### Text excerpt
━━━━━━━━━━

Is "Too Big to Fail" Finding an Echo in Massachusetts Health Care Debate?

Tuesday, January 31, 2012

In his January 23rd State of the State address, Governor Deval Patrick pushed the legislature hard to act soon on a comprehensive health care cost control bill he introduced almost a year ago, House Bill 1849, An Act Improving the Quality of Health Care and Controlling Costs by Reforming Health Systems and Payments.

"Before you take up next year's budget, pass health care cost containment legislation," Patrick exhorted members of the legislature, who had assembled in the House chamber to hear the address.

Budget deliberations customarily begin in April, so Patrick was trying to set a March 31 deadline for enactment of H.B. 1849. It was not the first such attempt. Last October, he challenged the legislature to take up the bill in January.

Within two days of the State of the State address, it became clear that, one, the legislature would not be voting on health care cost control before it starts working on the Fiscal Year 2012-13 budget; and, two, legislative leaders are wary of changing the health care system because so much of the Massachusetts economy rides on health care.

The State House News Service reported that Dick Moore, Senate chairman of the Health Care Financing Committee, said, "We need to be very thoughtful about moving the health care system away from the current method of paying for volume of care toward paying for value of care. We need to get this right, or it could harm one of our most successful sectors of the state's economy. I'm confident that we'll have a good plan in the coming weeks, but it will differ significantly from the bill filed last year by the governor."

Moore's counterpart, House Health Care Financing Chairman Steve Walsh, later promised, "We will be doing something this session."

There's a rule requiring the legislature to adjourn by July 31 in years when legislative elections are held. This being one of those years, Walsh was committing only to a vote in the House on health care cost control in six months' time.

While acknowledging that "an awful lot of money can be squeezed out" of the health care system, Walsh said cost-cutting "can't be done overnight" without "harming patients, hurting employment, and hurting the industry, so we have to take an approach that is very sound and very smart. We can't turn that ocean liner immediately." (Was he thinking about the Costa Concordia when it made an ill-fated course adjustment off Italy not too long ago?)

━━━━━━━━━━

### Dataset entries
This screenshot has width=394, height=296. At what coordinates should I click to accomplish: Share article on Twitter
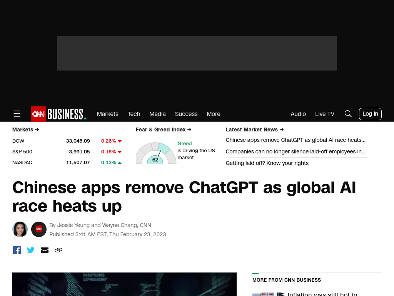coord(31,250)
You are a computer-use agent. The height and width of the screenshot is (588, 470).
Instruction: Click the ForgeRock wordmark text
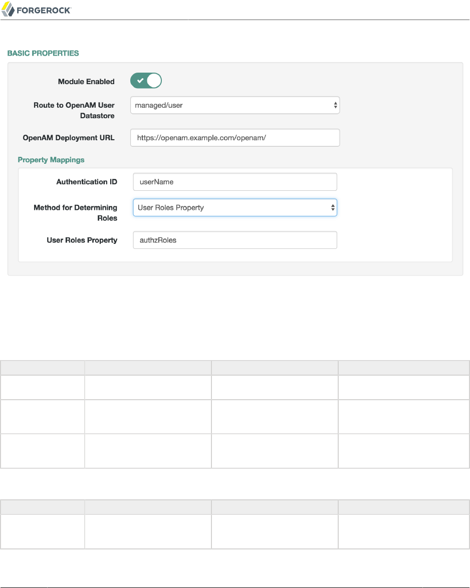(44, 10)
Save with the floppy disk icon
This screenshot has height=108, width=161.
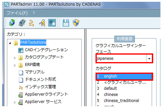pyautogui.click(x=66, y=23)
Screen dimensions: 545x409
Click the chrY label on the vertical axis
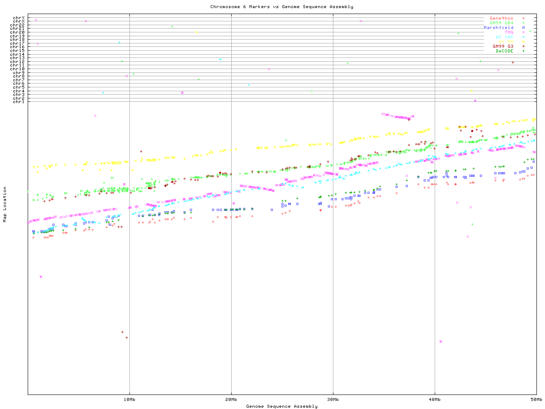[x=18, y=17]
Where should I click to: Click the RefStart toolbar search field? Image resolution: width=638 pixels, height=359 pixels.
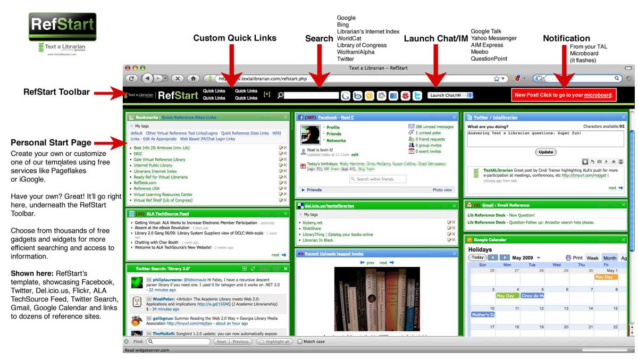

━━━━━━━━━━

### Study questions
**a.** Answer these from the article on the Massachusetts health care cost debate:
(i) What number does the bill Governor Patrick introduced carry?
(ii) Who chairs the Health Care Financing Committee for the Senate?
(iii) By what date must the legislature adjourn in years with legislative elections?
**b.** Carry on the article about the Massachusetts health care cost debate, picking up after its last sentence.

### Exercise responses
**a.**
(i) House Bill 1849
(ii) Dick Moore
(iii) July 31

**b.**
Following the governor's address, House Speaker Robert DeLeo emphasized to the media that hospitals and other health care providers "are one of the major employers of people here in the Commonwealth, so we have to be extremely careful to try to make sure we get it right. It is my hope that we get it done this year."

We often hear how costly health care is, and how much it consumes of the U.S. gross domestic product (GDP): 20% and still rising. (Fifty years ago, it barely consumed 5% of GDP.) But we don't hear as often how crucial health care is to the Massachusetts economy and how many Massachusetts jobs are in health care, so it might be good to point out now that 49,000 of our fellow citizens work in health care and that the collective health care payroll in this state tops $4.5 billion per year.

Forty-nine thousand jobs represent 15% of all employment in Massachusetts: one out of six people work in health care. Here's another figure to consider: the Massachusetts health care sector generates cumulative economic activity of between $60 billion and $70 billion annually.

When the Great Recession hit three-and-a-half years ago, we heard about some banks and financial institutions being so large that Uncle Sam couldn't allow them to succumb to bankruptcy. They were "too big to fail"! A variant of that theme now haunts the members of the Massachusetts House of Representatives and Senate. We could have a health care system "too big to shrink"?